Mt Spokane Photography said:


> I'm just saying that the resale end needs to be counted when you figure in actual value. I've seen some local sellers trying for over a year to sell some of the lenses you have on our local Craigslist. They have to almost give them away.



Craigslist is a weird internet swap meet and not a very good metric for judging resale. eBay is much better and I've never had any problems selling camera gear of any make there. Sigma gear doesn't hold its value compared to new like Canon does, not even close, but it generally holds its _used_ value well. Looking over eBay completed listings, it looks like I could easily sell my 70-200 2.8 HSM for what I paid for it used, possibly a touch more. I could definitely sell my 300-800 for much more than I paid for it. 

Anyway, on topic, I'd agree with the rest and go with the 6D + 24-105L IS. Such a good lens for the money. I've kept older bodies around as backups or second bodies and I just never end up using them. Unless you're being paid for the gig and need to be on top of every shot, switching lenses is a lot easier than hauling around two cameras imo


----------



## unfocused (Sep 15, 2014)

Wait as long as you can.
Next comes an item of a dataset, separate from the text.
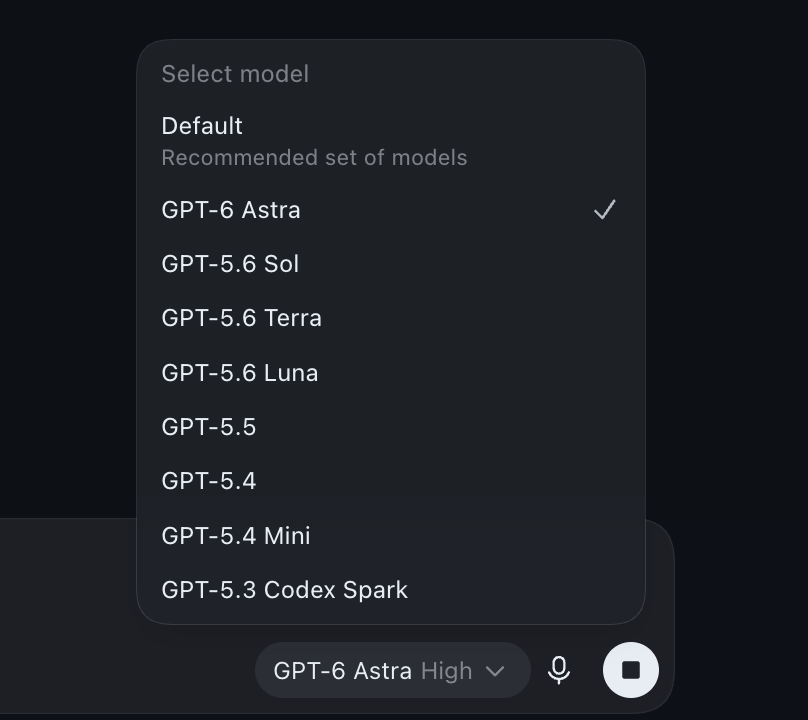Select the checked GPT-6 Astra model entry
This screenshot has height=720, width=808.
(391, 210)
The 6D is not going to go up in price, it will only come down. (although probably not by much). 

If you can't wait, buy a 6D and 24-105 "L" for the CanonPriceWatch.com street price of $2039.

Then, to satisfy your Bokeh cravings, watch the Canon refurbished store for a sale on any of these lenses:

85mm 1.8; 100 mm 2.8 macro; 200mm 2.8 prime.
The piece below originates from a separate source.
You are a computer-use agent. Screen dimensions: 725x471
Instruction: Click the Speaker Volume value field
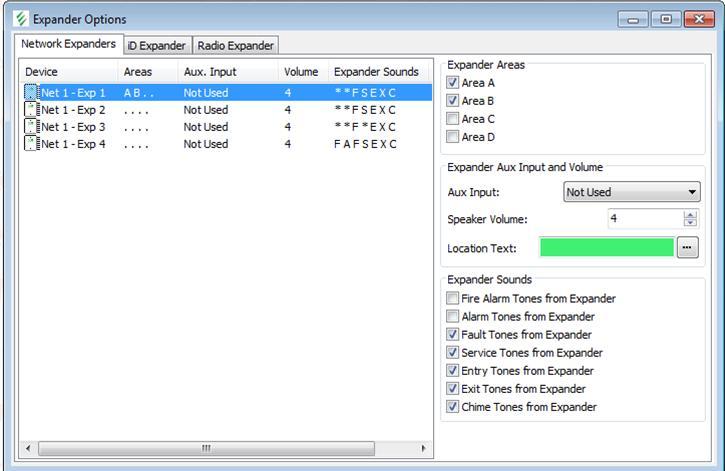pos(644,219)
Any of those three are great portrait lenses and all are relatively cheap but hard to come by on the refurbished sales. Be sure and register with CanonPriceWatch to get a notification and then move quickly when the one you want is available.


----------



## dsut4392 (Sep 15, 2014)

Go for option 2, 6D with 24-105/4. I did the same earlier this year, and the only time I have used the 60D since is when my wife pulled the wrong body out of the cupboard once by accident. I have kept the 60D only through laziness, just never seem to get around to selling it (note to self - ebay it this week!)
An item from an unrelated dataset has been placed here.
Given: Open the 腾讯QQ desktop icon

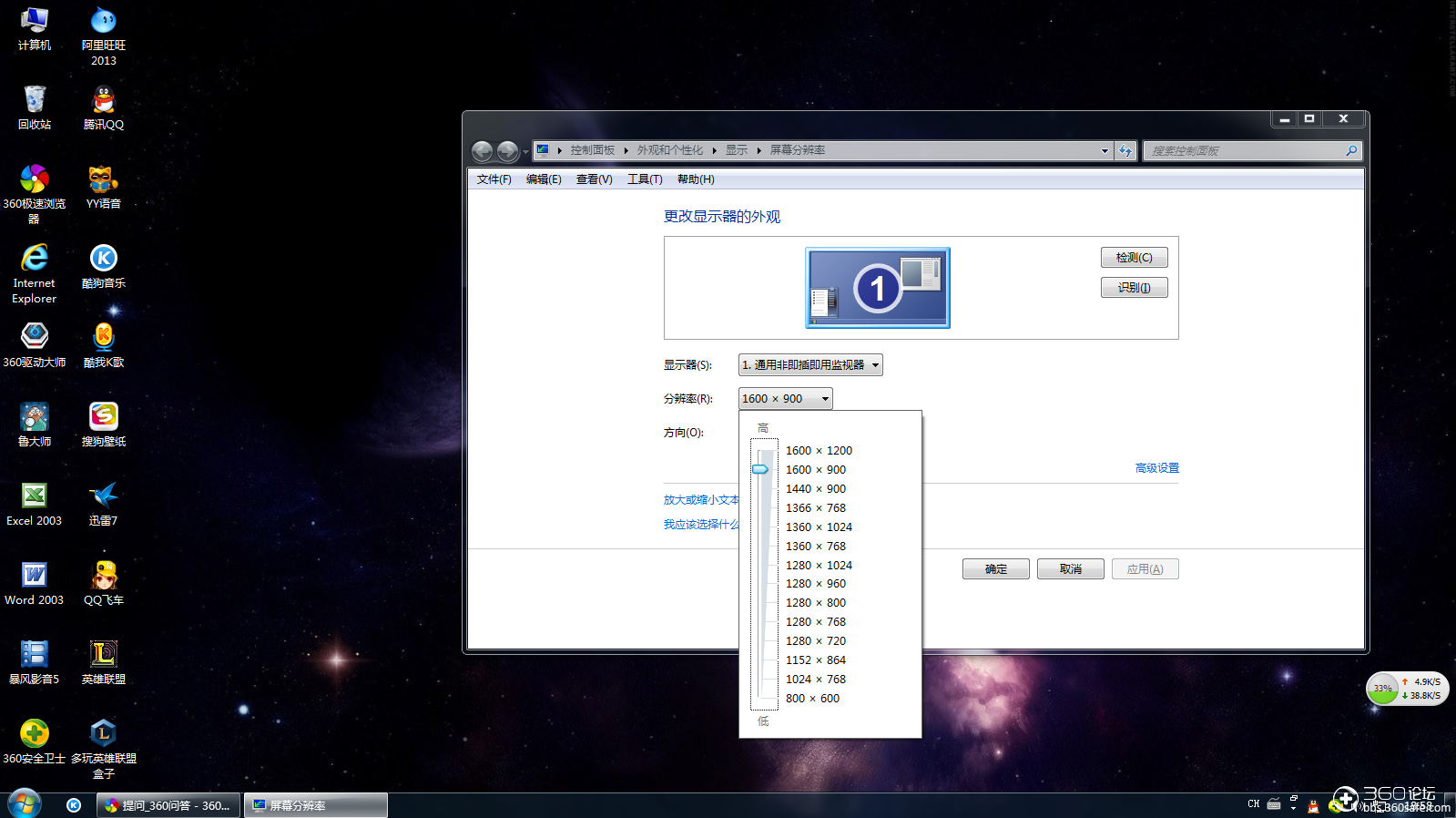Looking at the screenshot, I should (104, 107).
I completely disagree with the sentiment "wait as long as you can" - it's a very worthwhile upgrade in image quality, so why not start enjoying that sooner? For day-to day use, the 24-105 is a brilliant little lens, and is on my camera 85% of the time. My Sigma 50/1.4 (same as yours) makes up another 10%. The remainder is old MF glass, both wider and longer.

For my purposes (mostly landscape & travel) I miss the loss of 8mm (equivalent) at the wide end (comparing my old Sigma 10-20 @10mm with the 24-105 @24mm) more than any loss at the long end. I'm just waiting until the current round of releases of UWA zooms is done and I decide which to get. I would be surprised if you didn['t appreciate the extra width of the 24mm over your 27mm equivalent 17-50. But for wildlife you may well miss having a longer focal length than 200, especially coming from APS-C. I don't shoot much wildlife, but would certainly buy/rent something longer if I did.

As for carrying 2 bodies for events, if you're not shooting commercially can you really be bothered? I used to commonly carry two film bodies back in the day (one for chrome, one for B&W), but see no need to now unless you're relying on your gear to earn a living. It sounds like you only have one body now, and having two may make you 'feel' a bit more 'PRO', but make sure you weigh up the pros and cons. The benefit of not having to swap lenses is often outweighed (pun intended) by the nuisance and discomfort of having two cameras dangling around your neck clacking together. And you would have to be extremely unlucky (or clumsy) to need a 'backup' body - touch wood I have yet to have a complete camera failure in 25 years of shooting, including some pretty hostile environments (e.g. skiing, climbing, canyoning, kayaking, deserts and jungles, between -28C/-20F and +51C/+123 F).


----------



## Valvebounce (Sep 15, 2014)

Hi dsut. 
On the first point, there are some fantastic dual harnesses out there, some at ridiculously low prices! No excuse to disrespect two expensive bits of gear by allowing them to collide! 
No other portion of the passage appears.